One of which were the Smith’s Vly gang, the Bowery Boys, and the Broadway Boys, all three of which were primarily Irish immigrants.
Black (African) slaves living in New York formed two paramilitary groups as “gangs” not criminal, but for defense and protection, they were known as the Smith’s Fly Boys and the Long Bridge Boys.
Primary examples of slave rebellions (especially white backlash) in colonial New York including the New York Slave Revolt of 1712 and the New York Conspiracy of 1741.
After the early 1820s, white European immigrant gangs, started crime, violence and overall focus on criminal activity in America, one of which was known as the Forth Thieves, they were formed in 1825 and were the first known and oldest New York City criminal street gang.

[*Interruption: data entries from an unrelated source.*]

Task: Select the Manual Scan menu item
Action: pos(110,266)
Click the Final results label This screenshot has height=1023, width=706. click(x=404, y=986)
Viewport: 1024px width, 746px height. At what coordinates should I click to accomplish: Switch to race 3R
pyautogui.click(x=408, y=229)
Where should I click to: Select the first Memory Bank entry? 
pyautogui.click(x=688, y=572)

The Thieves consisted primarily of Irish immigrants and Irish Americans who terrorized the Five Points neighborhood of 19th century Manhattan.

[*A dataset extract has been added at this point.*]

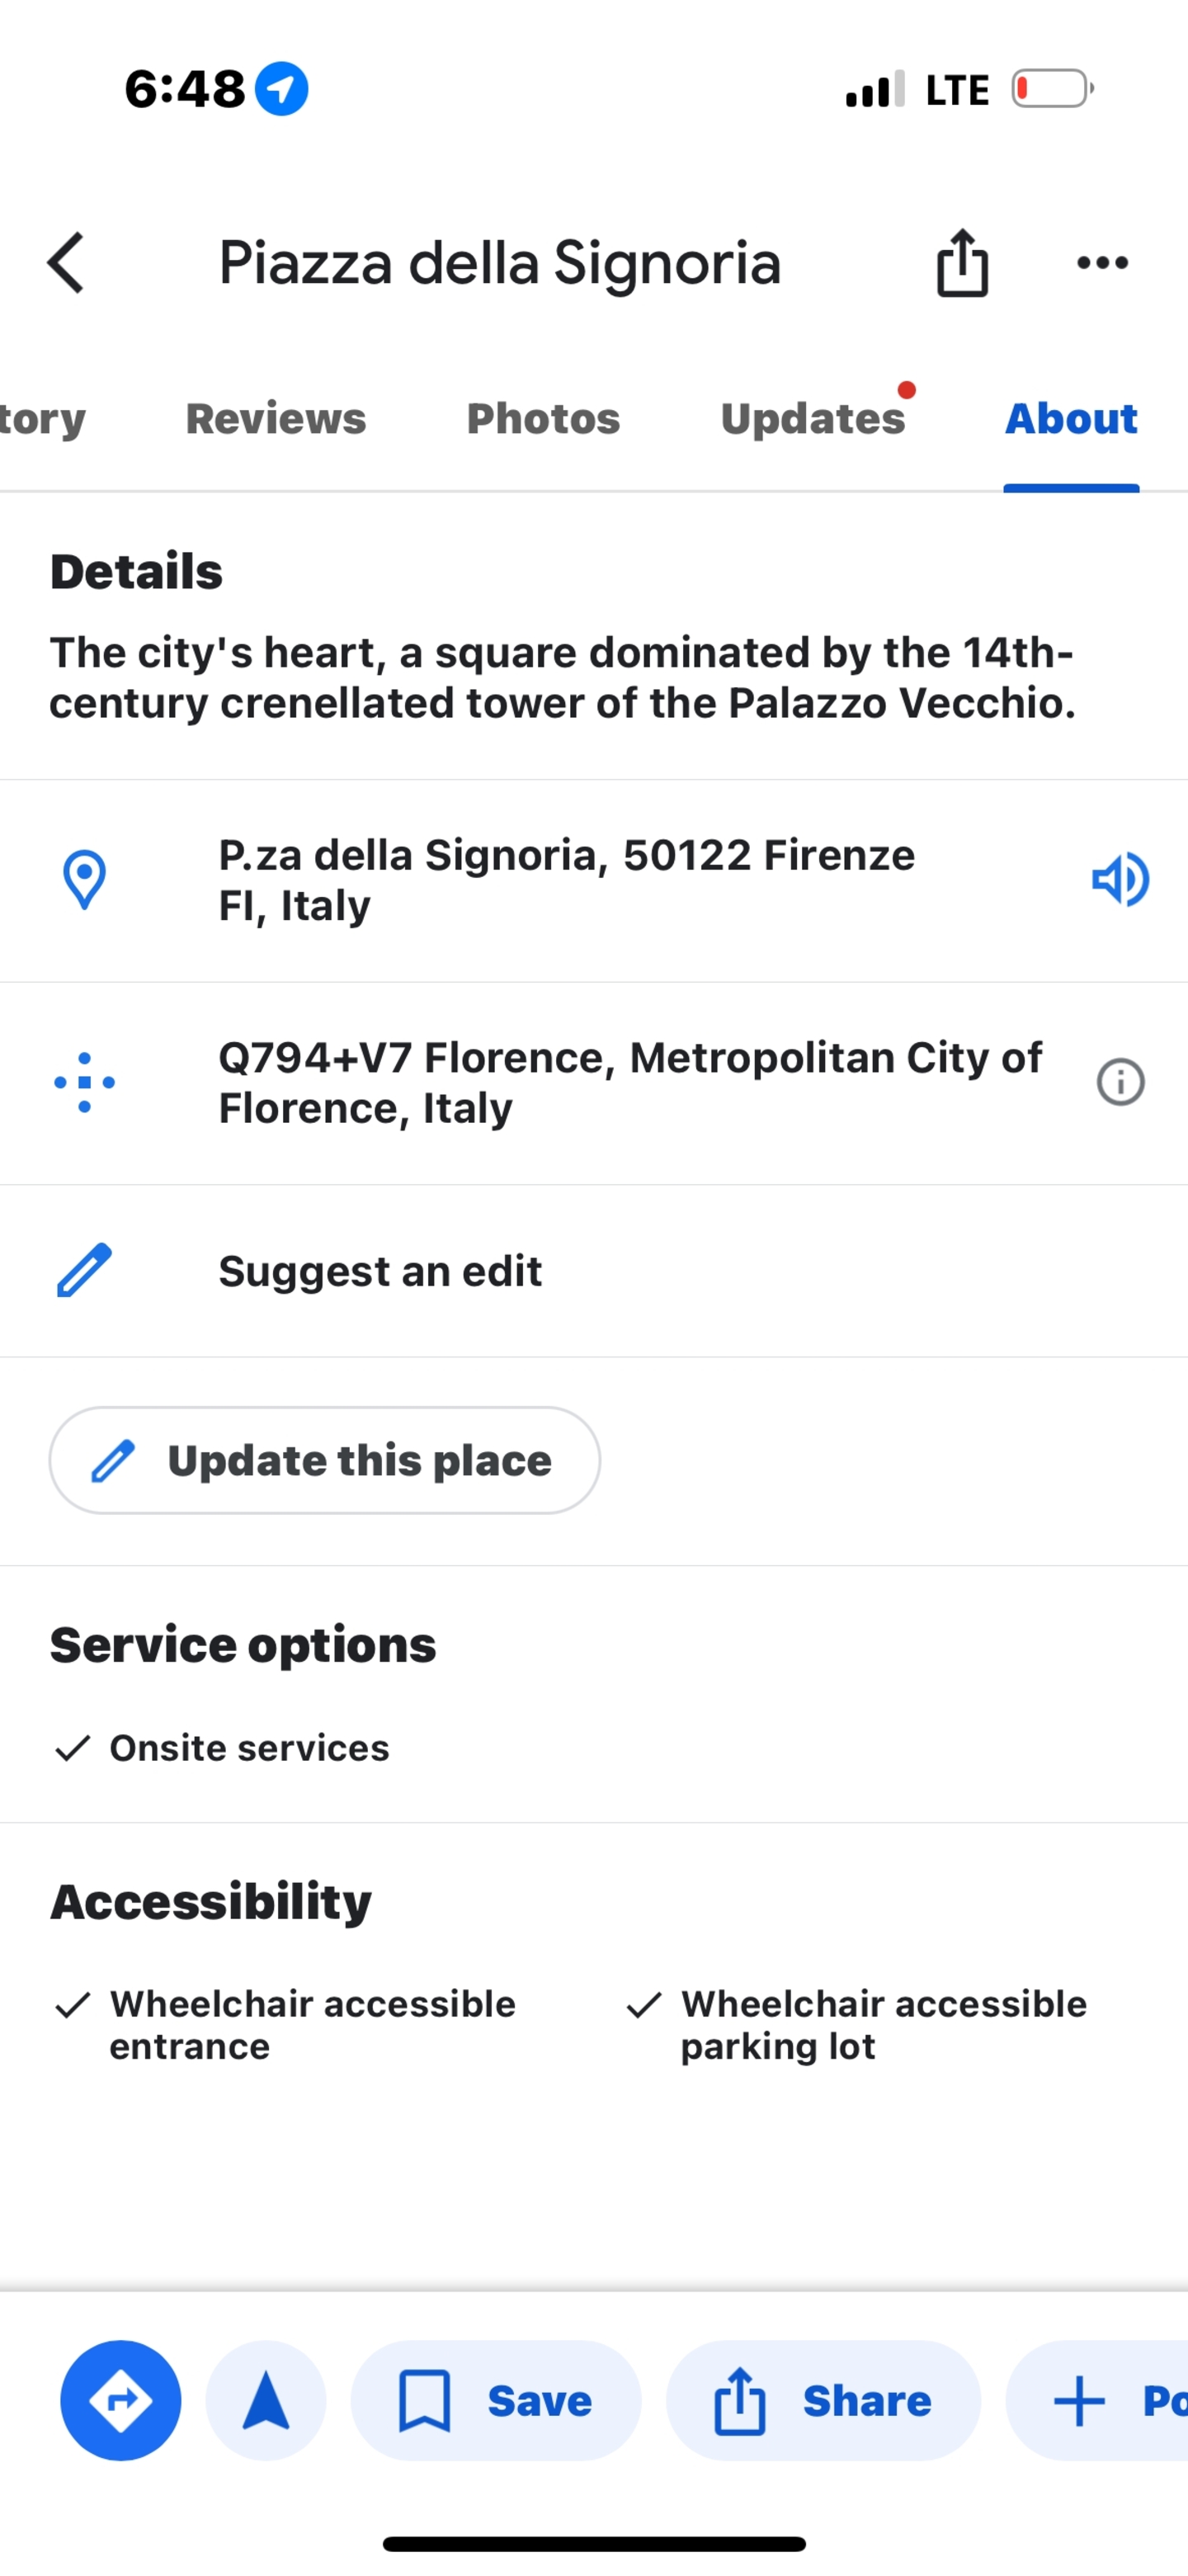Image resolution: width=1188 pixels, height=2576 pixels.
Task: Tap the plus code info icon
Action: click(x=1120, y=1082)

There were also other criminal gangs of the pre-Civil War era for example the Dead Rabbits and the Five Points Gang. The Five Points Gang in particular became influential in recruiting membership to gangs and toward establishing gang relationships with politicians.
But, early gangs reached their peak in the years immediately before the Civil War, and gang activity largely dissipated by the 1870s…(National Gang Center Bulletin, May 2010, report entitled HISTORY OF STREET GANGS IN THE UNITED STATES, retrieved https://www.nationalgangcenter.gov/Content/Documents/History-of-Street-Gangs.pdf).
So as we understand, the history of violent gangs, and violent gang crime, started with White European immigrants.
Later when the New York city draft riots began, they were ignited by young Irish street ganga…(Crime & Justice,1990, Vol.12, pg 172, report entitled Youth Gangs: Continuity and Change; Reading the American Past, 2009, pg. 295, entitled The New York Drafts Riots).
The historian, journalist and writer Herbert Asbury portrayed these groups in his history of Irish and American gangs in Manhattan, and later on in his work of which was later used by Martin Scorsese as the foundation for the motion picture Gangs of New York…( Herbert Asbury, 1928, The Gangs of New York : An Informal History of the Underworld. Reprinted in original format published 1989 Dorset Press; ISBN 0-88029-429-9. Republished in 2001 with a foreword by Jorge Luis Borges).